Go Long USD and ZN on ECB Rate Cut interest rate parity play?

Discussion in 'Trading' started by aeliodon, Sep 20, 2007.

  1. What do you think?

    I'm long ZN at 108'18

    Have sell order on E7 at 1.412 but i doubt I'll get a fill.
     
  2. Here's the way I see it...

    I see the bond selloff as a function of a letoff of the 'flight to quality' trade. This entire bond run was aided by recession uncertainty and fear of equities. With the 50bps cut in, no reason to hold bonds. The market feels the fed put. The bond / E7 play seems a roundabout way to do what you want to achieve, since these trades can trend hard against do to other factors than merely interest rate differentials.

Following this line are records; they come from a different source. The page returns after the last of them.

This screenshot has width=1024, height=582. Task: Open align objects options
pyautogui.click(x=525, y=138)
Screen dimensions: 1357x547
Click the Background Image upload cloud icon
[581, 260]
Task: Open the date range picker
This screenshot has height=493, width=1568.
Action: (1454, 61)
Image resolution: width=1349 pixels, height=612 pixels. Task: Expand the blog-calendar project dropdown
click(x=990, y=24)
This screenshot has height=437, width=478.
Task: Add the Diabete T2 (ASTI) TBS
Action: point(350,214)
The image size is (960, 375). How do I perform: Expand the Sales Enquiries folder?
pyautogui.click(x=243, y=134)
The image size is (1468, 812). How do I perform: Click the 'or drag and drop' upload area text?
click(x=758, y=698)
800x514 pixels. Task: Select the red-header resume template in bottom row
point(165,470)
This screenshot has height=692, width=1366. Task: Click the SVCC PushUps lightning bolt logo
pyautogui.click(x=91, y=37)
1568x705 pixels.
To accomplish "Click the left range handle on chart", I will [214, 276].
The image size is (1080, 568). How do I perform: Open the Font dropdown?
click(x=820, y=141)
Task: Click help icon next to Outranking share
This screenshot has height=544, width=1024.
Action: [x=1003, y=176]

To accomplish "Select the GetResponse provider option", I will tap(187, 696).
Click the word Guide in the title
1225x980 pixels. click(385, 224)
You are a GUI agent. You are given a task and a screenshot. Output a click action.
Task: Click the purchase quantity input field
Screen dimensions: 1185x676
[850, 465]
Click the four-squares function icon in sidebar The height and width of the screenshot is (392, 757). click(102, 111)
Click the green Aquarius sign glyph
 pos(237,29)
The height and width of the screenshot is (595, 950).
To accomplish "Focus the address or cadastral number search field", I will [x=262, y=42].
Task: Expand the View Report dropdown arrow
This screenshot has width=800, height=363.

    If you want to do a parity play, why don't you do it directly and play it via a EURIBOR/ Fed funds spread?

    Trade the three month euribor: EU3 (DTB exchange) is the contract. Go long the EU3 and go short the ZQ (fed funds).

    ZN and euro is a roundabout way. Although you -could- do a forex spread across the yr, ie short front month EUR contract, long the Sep08 contract -- a surprise change in interest rate spread will instantly change move that calendar futures spread. You can figure out the int. rate move the market is projecting on the longer dated futures by determining the cost of carry on those longer dated contracts against spot.
     
  3. dhpar

    dhpar

    i am not so sure. why is the sell-off more in the long end then? the rally was almost only in the short end...
     
  4. we went instantly from a market perceiving imminent recession, slowdown - implying less future inflation, thus supporting lower long bond yields. Then with aggressive FOMC support and dollar dumping, suddenly long term recession is out of the cards, since FOMC is on top of it. So now more future inflation is implied, and long bonds need to support it. (nominal rate - perceived inflation rate = real return) So when the FOMC changed policy, they changed the perceived future inflation rate, and the other variables needed to respond.

    No?
     
  5. dhpar

    dhpar

    yes - i agree with that.
    i thought you said before something like "bond selloff a function of a letoff of flight to quality trade" - not "a function of an increased inflation expectations".